→ **Record extracts**:
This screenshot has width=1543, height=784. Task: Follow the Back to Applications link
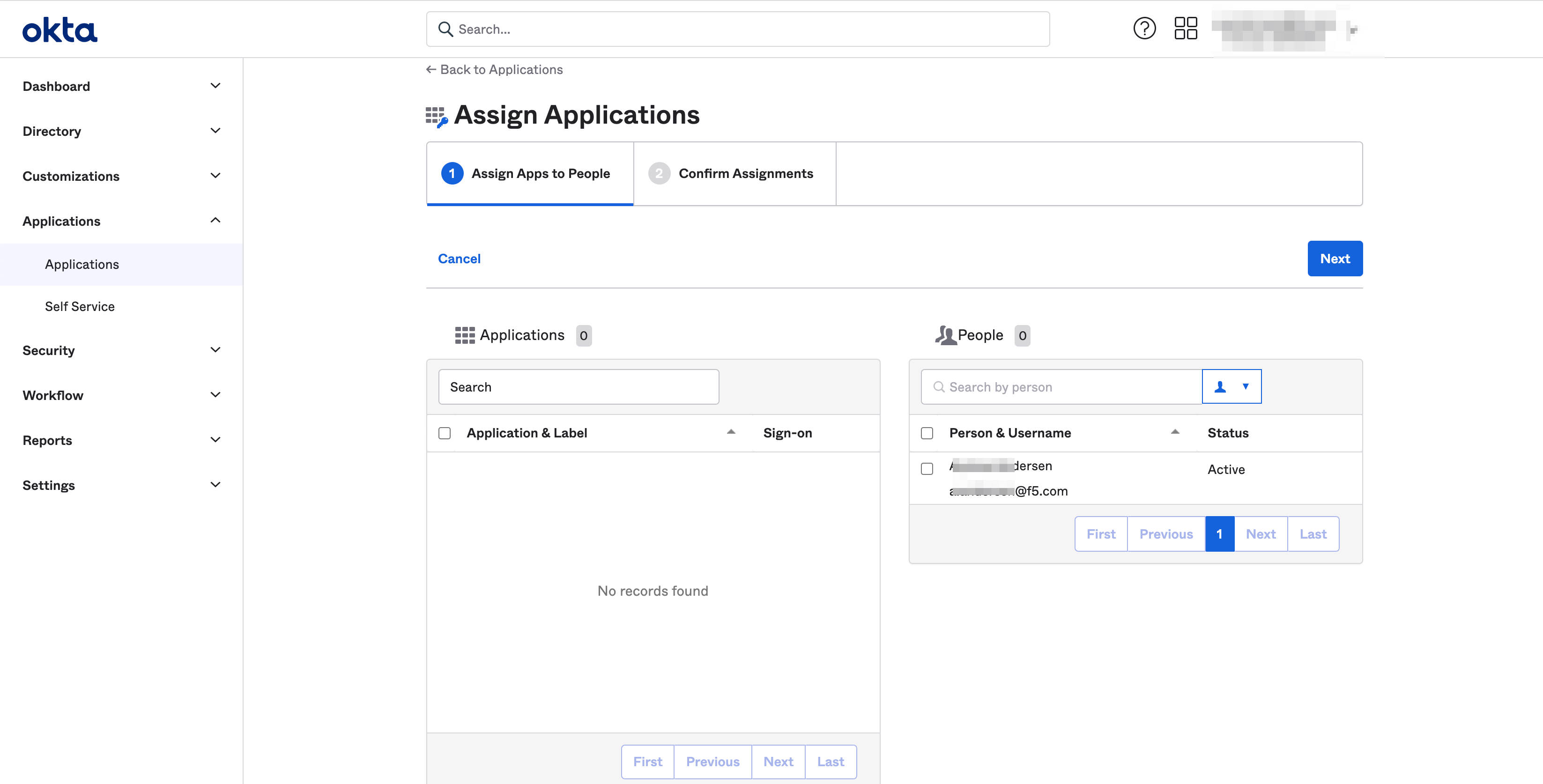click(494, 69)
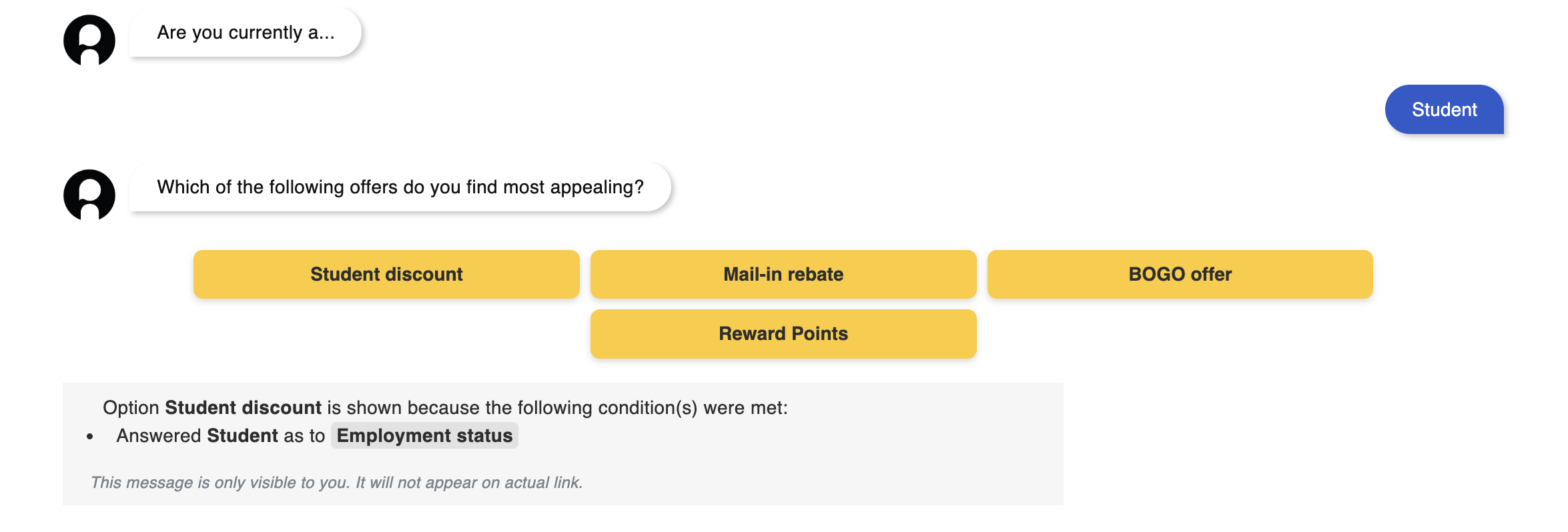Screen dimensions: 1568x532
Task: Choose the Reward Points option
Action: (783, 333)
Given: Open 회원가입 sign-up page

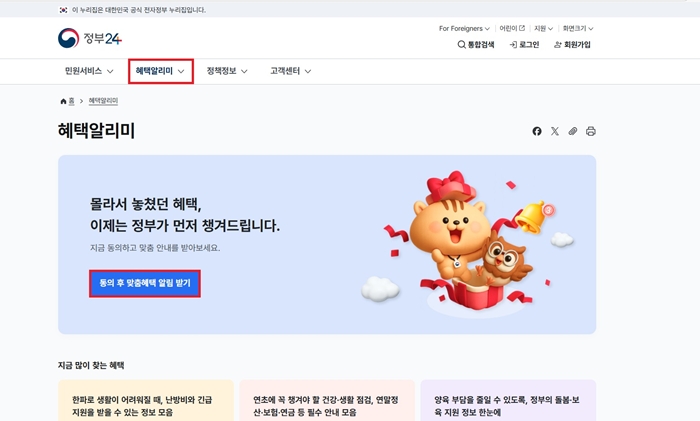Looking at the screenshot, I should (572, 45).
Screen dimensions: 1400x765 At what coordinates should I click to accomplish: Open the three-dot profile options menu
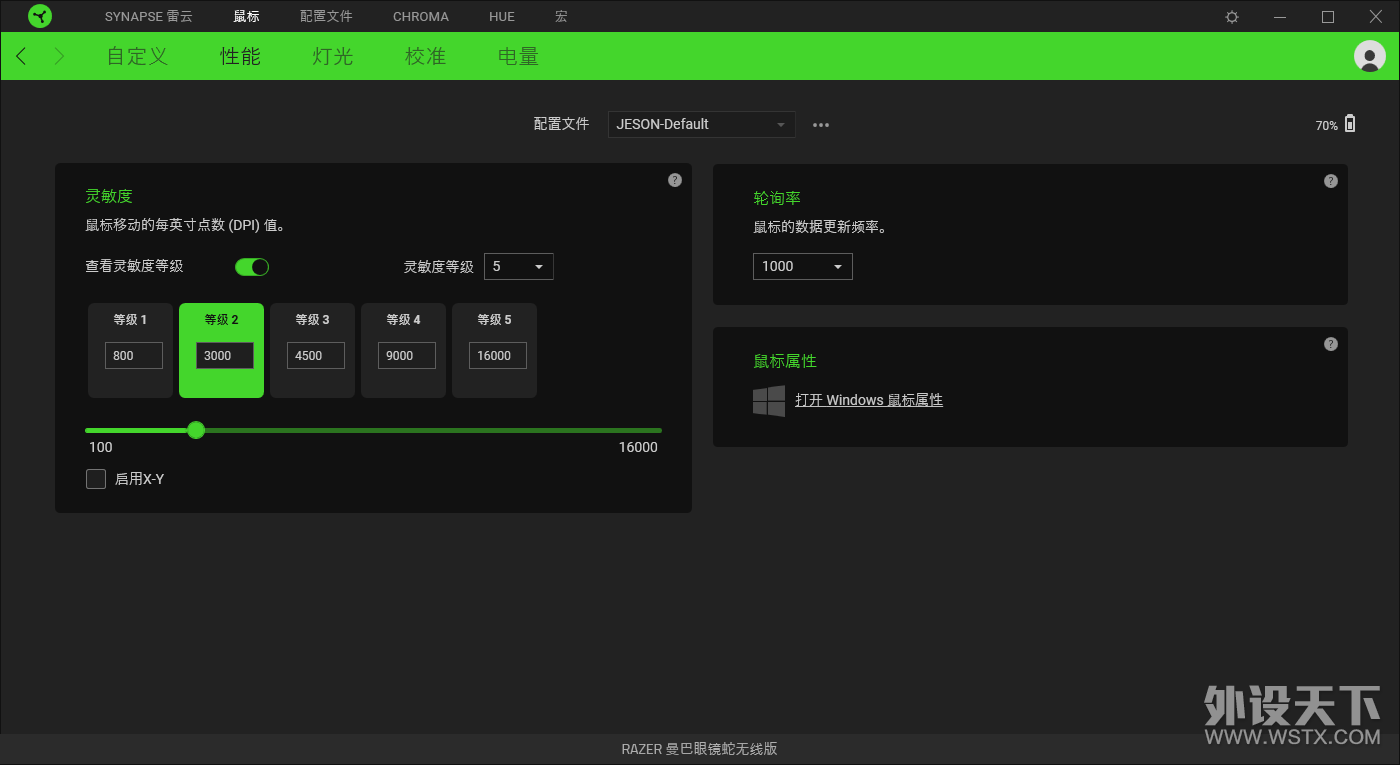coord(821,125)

→ **Goal**: Change "profile options menu" to "account settings menu" in the lines starting with the line that contains "Screen dimensions: 1400x765" and going on through the end of the lines, and give only those lines back, otherwise unchanged and without the pictures.

→ **Full solution**:
Screen dimensions: 1400x765 At what coordinates should I click to accomplish: Open the three-dot account settings menu
coord(821,125)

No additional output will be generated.